As he traveled eastward he behaved strangely, drinking heavily and taking pills; twice he tried to kill himself, and on September 11, 1809, he wrote out his last will and testament. At Fort Pickering (present site of Memphis, Tennessee) Major James Neelly, the army’s agent to the Chickasaws, agreed to accompany Lewis to Washington. But on October 10, 1809, Lewis with two servants went on ahead of Neelly and that evening stopped at an inn seventy miles west of Nashville. Sometime later that night he shot himself twice, and, failing to kill himself, cut himself with a razor. Lewis begged the servants to shoot him, but they refused and shortly after sunrise on October 11, 1809, he died of his wounds. He was thirty-five.

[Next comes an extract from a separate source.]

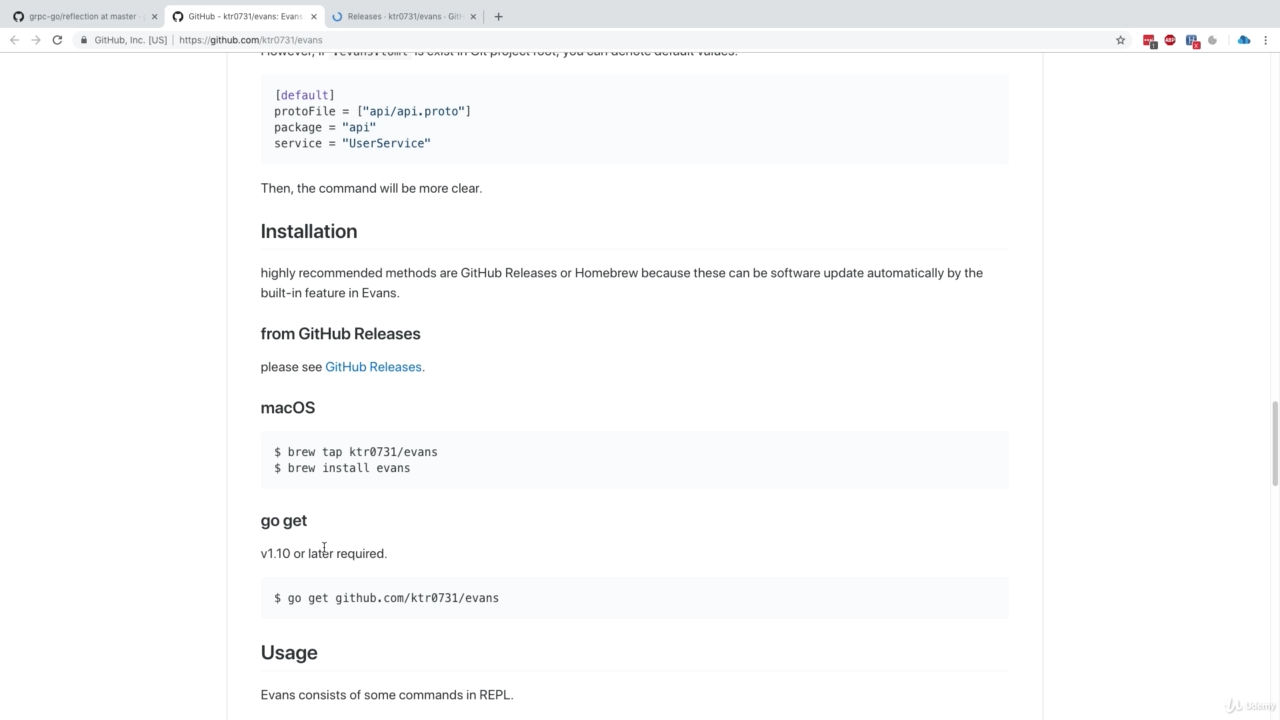
Task: Click the page's vertical scrollbar thumb
Action: [x=1274, y=442]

This strange end has sparked a great deal of historical controversy and a number of charges of conspiracy and murder. The most recent is a 1994 book by the late David Leon Chandler, The Jefferson Conspiracies: A President’s Role in the Assassination of Meriwether Lewis, whose descriptions of hidden designs involving Jefferson and General James Wilkinson put even the elaborate concoctions of Oliver Stone to shame.1 Ambrose quite rightly dismisses these imagined murder plots (neither Clark nor Jefferson doubted that Lewis had killed himself), and concludes that the really “great mystery of Lewis’s life” is why he did not prepare the journals for publication.

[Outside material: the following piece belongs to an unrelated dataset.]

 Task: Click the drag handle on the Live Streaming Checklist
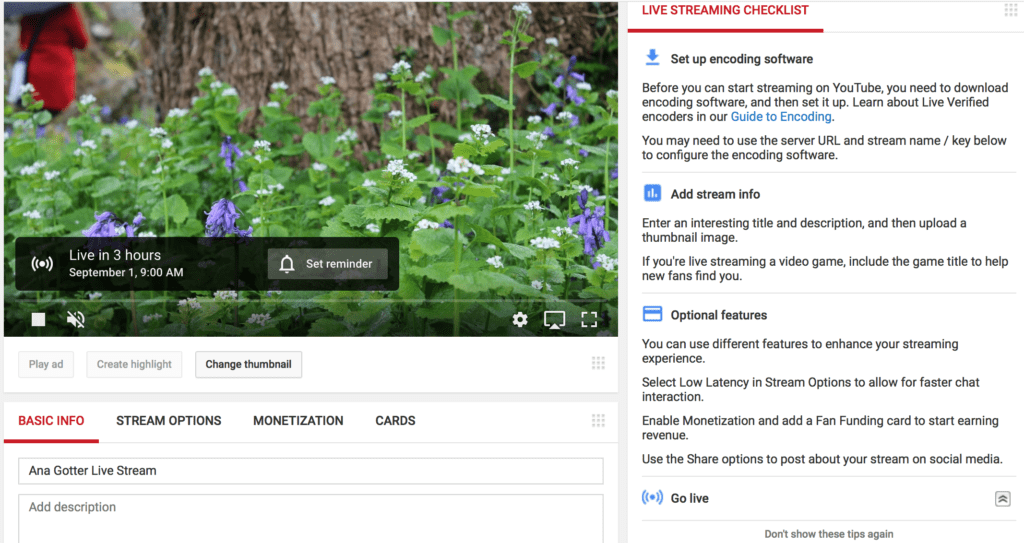tap(1010, 10)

Clark tried to pick up the pieces, and he persuaded young Nicholas Biddle to edit the journals. In 1814 Biddle published a narrative account of the journey that omitted most of the material on the flora and fauna. Because Biddle’s History of the Expedition Under the Commands of Captains Lewis and Clark was for the next ninety years the only printed account of the expedition based on the journals, Lewis and Clark received no credit for most of their discoveries in nature.2 Others renamed the plants, animals, birds, and rivers that they had discovered and named, and these later names, not Lewis’s and Clark’s, were the ones that survived. By failing to publish the journals, says Ambrose, in a bit of hyperbole, “Lewis had cheated himself out of a rank not far below Darwin as a naturalist.” But he remains, in Ambrose’s opinion, “the greatest of all American explorers, and in the top rank of world explorers.” This may not be true, but Ambrose’s book has at least made it seem so.